La comédienne Golshifteh Farahani (héroïne du dernier Jarmusch) chante sur votre morceau Yalla Tnam Nada. Dans Les Deux amis de Louis Garrel, son cœur balance entre deux amours : vous sentez-vous comme Golshifteh dans le film, tiraillé entre votre pays natal et celui où vous avez fait votre vie ?

Il ne s’agit pas d’un tiraillement, car je n’ai pas à choisir, mais d’un parcours de vie : né à Beyrouth pendant la guerre, je me suis installé en France à l’âge de six ans. J’ai grandi ici sachant que je venais de là-bas. Mes deux cultures ne se mélangent pas, mais sont en moi. Je me suis demandé, à une période, si je n’allais pas m’installer au Liban, mais aujourd’hui je suis serein par rapport à ça…

Il est cependant question de déchirement dans vos morceaux. Dors mon gâs(e), par exemple, est une berceuse chantée par un père appréhendant le jour où son enfant quittera le nid familial…

C’est sûr que la séparation est douloureuse et tumultueuse, mais je me focalise davantage sur ce que je gagne plutôt que sur ce que je perds. La berceuse est de Théodore Botrel, en 1922 : elle montre que le sujet de la mort rôde souvent autour de l’enfance. C’est le cycle de la vie. Je trouve que cette chanson est d’actualité avec tous ces gens qui quittent leur pays et partent en mer pour tenter de s’en sortir.

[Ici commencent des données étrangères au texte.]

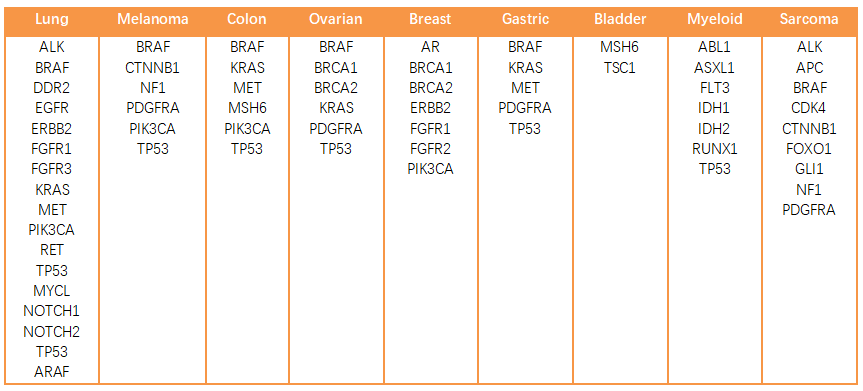Image resolution: width=863 pixels, height=391 pixels.
Task: Click CDK4 gene entry
Action: (809, 108)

Le sacré irrigue votre Requiem et autres chants à la semblance de prières comme Madonna

Faire de la musique, c’est croire en des instants de communion éphémères qui nous extraient du quotidien. Ces moments sont sacrés. Nous sommes tous asservis et pour échapper à ça, il y a la musique, une porte permettant aux hommes d’aller vers l’inexplicable, les forces naturelles qui nous ont inspirés des notes, des fréquences…

 La musique est-elle le dernier espace où les frontières sont abolies ?

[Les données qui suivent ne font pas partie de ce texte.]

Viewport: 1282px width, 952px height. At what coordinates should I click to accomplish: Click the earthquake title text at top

Elle n’admet pas les limites. Partout dans le monde, on retrouve les mêmes tonalités, instruments et chansons. La censure n’a jamais eu raison de la musique qui trouve toujours un moyen pour s’exprimer.

Ell3, duo instrumental entre un mélodica et un piano, est une douce composition minimaliste, un dialogue amoureux. Mais pourquoi le 3 à la fin du titre ?

On ne m’a jamais posé cette question [il réfléchit]… Il s’agit d’un dialogue entre deux personnes qui en créent une troisième. Je préfère dire “1 + 1 = 3” que “1 + 1 = 2” [rires].

Votre musique s’adresse au cœur, à l’esprit et aux jambes. Tout le corps est concerné…

Au début, j’avais tendance à trop intellectualiser les choses et à négliger le corps. J’ai appris que c’était une erreur car tout est lié, qu’on pleure ou qu’on danse. Durant mes concerts, je dois réconcilier tout le monde et essayer de faire danser ceux qui pensaient rester assis et faire pleurer les danseurs [rires].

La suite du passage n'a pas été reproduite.